**Aim of the task:**
Count the lines in the items below that contain the string "height", matching case exactly. Reply with the number only.

# Start of Entries supplied

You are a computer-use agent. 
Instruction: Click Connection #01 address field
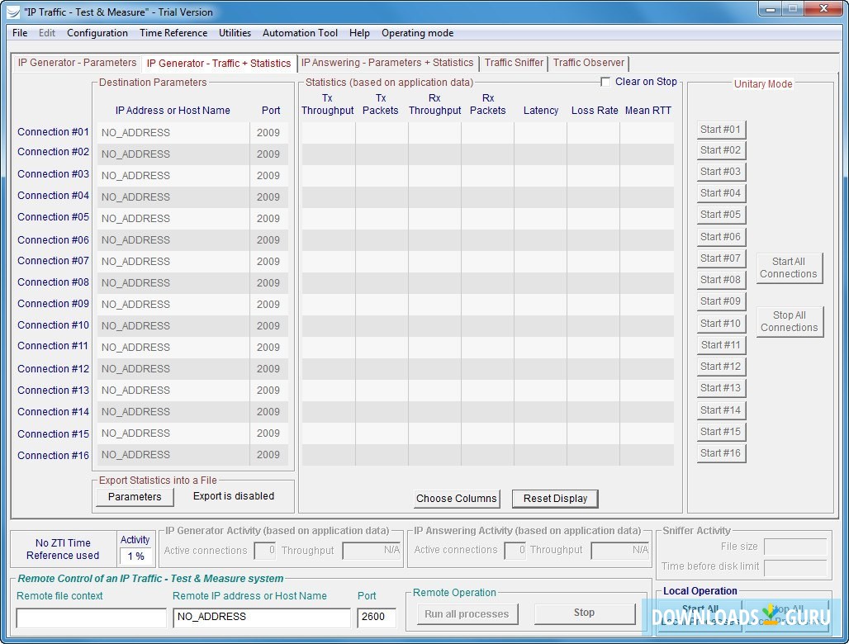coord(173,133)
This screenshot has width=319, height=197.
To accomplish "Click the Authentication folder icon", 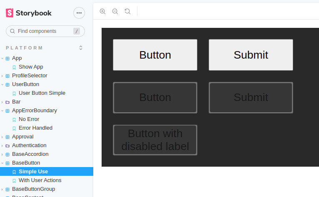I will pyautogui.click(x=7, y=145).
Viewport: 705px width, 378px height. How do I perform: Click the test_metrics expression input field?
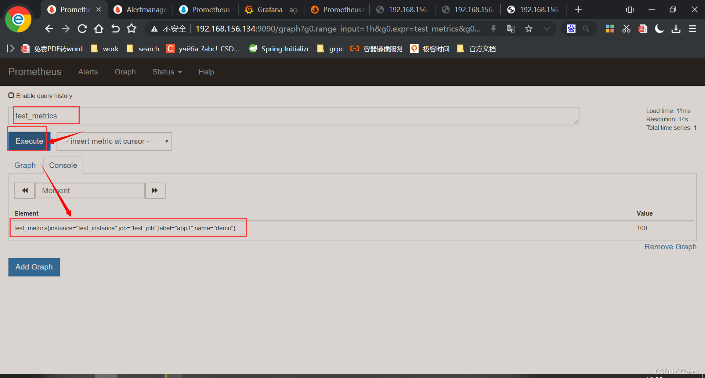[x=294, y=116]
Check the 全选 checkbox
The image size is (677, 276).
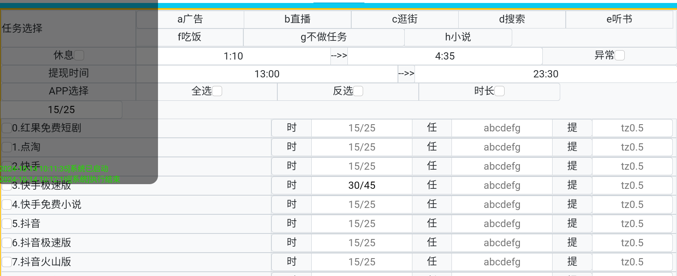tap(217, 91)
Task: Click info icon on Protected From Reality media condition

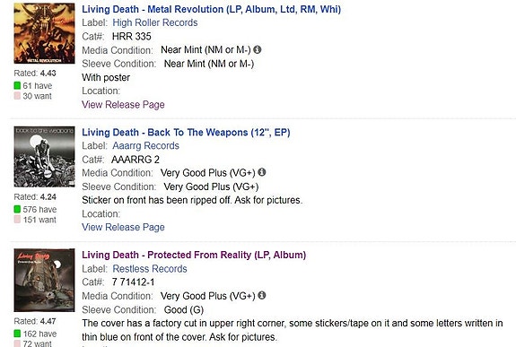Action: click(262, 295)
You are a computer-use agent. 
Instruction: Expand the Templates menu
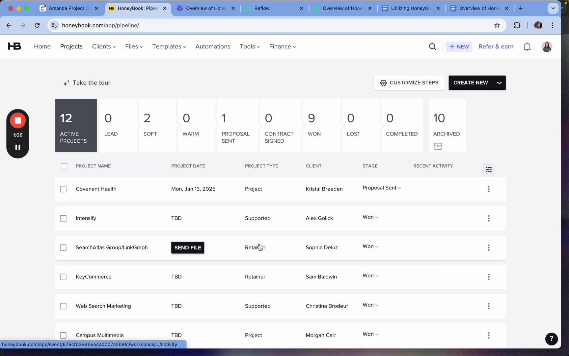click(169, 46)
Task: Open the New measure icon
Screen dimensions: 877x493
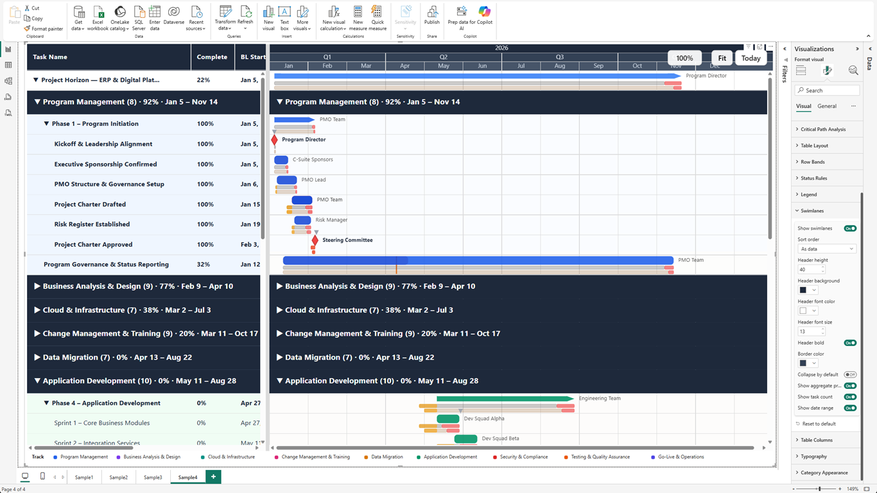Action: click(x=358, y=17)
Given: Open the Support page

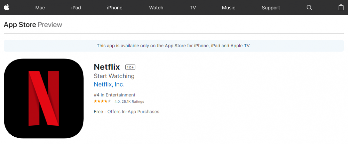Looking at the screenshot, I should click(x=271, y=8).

# End of Entries supplied
# Start of Entries supplied

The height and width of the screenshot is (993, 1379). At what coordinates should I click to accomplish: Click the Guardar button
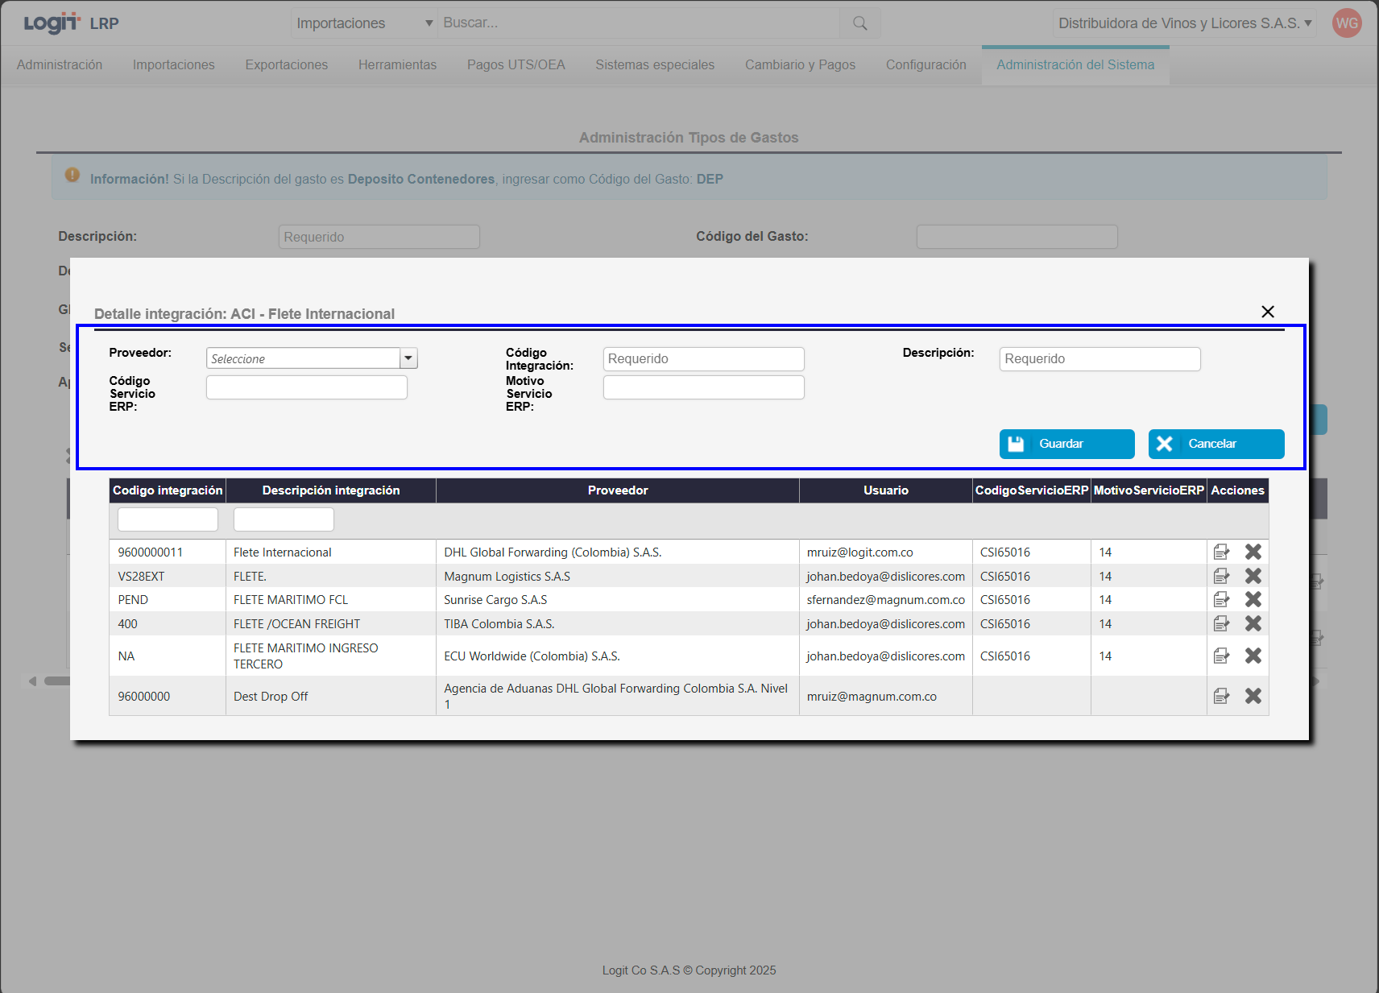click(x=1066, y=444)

# End of Entries supplied

**Result:**
3